Abstract
In our continuing search for natural product-based spin-labeled antitumor drugs, 20 novel spin-labeled camptothecin derivatives were synthesized via a Cu-catalyzed one pot reaction and evaluated for cytotoxicity against four human tumor cell lines (A-549, MDA-MB-231, KB, and KBvin). Eighteen of the target compounds (9a, 9b, 9d–9k, 9m–9t) exhibited significant in vitro antiproliferative activity against these four tested tumor cell lines. Compounds 9e and 9j (IC50 0.057 and 0.072 μM, respectively) displayed the greatest cytotoxicity against the multidrug-resistant (MDR) KBvin cell line and merit further development into preclinical and clinical drug candidates for treating cancer including MDR phenotype.

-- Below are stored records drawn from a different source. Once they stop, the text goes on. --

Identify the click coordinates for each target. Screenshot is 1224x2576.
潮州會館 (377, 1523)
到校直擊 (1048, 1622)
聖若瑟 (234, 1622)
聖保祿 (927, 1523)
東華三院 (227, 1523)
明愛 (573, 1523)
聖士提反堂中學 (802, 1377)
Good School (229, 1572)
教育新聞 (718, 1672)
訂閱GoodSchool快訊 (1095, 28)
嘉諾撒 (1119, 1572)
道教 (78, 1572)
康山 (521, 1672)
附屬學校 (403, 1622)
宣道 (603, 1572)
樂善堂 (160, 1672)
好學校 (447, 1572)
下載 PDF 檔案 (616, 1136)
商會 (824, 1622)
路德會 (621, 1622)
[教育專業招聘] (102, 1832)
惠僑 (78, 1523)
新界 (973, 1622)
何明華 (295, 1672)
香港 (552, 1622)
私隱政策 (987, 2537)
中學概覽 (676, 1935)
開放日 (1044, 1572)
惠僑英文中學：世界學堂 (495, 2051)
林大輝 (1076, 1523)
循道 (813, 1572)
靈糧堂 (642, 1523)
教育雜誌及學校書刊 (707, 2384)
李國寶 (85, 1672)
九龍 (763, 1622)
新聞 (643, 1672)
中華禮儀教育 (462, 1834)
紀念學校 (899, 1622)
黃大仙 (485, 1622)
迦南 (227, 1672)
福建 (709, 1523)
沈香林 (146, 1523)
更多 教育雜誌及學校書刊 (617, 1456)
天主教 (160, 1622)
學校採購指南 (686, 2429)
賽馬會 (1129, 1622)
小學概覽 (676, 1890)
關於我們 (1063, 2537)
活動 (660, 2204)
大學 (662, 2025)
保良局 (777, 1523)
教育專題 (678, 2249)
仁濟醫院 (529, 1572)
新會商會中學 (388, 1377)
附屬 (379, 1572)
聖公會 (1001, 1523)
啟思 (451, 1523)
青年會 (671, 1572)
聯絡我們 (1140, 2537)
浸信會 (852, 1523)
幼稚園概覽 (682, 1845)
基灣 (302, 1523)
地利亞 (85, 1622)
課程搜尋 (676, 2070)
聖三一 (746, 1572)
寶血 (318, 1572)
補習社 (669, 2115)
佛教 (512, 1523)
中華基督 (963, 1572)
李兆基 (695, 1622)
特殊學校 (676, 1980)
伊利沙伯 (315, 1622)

Keywords: Camptothecin, C-20 position, cytotoxic activity, spin-labeled
1. Introduction
Camptothecin (CPT, 1, Figure 1), a pentacyclic alkaloid isolated from Camptotheca acuminata by Wall et al., showed excellent antitumor activity against a broad spectrum of tumor cell lines by inhibiting topoisomerase I (Topo I).1–5 Two semisynthetic derivatives, topotecan (2) and irinotecan (3), are widely used clinically for treating ovarian and small-cell lung cancers, respectively. Several other drug candidates, such as gimatecan (4), CKD-602 (5), and BNP-1350 (6), are the subject of ongoing preclinical or clinical evaluation. 6–9
Figure 1.
Structures of camptothecin (1), topotecan (2), irinotecan (3), gimatecan (4), CKD-602 (5), and BNP-1350 (6).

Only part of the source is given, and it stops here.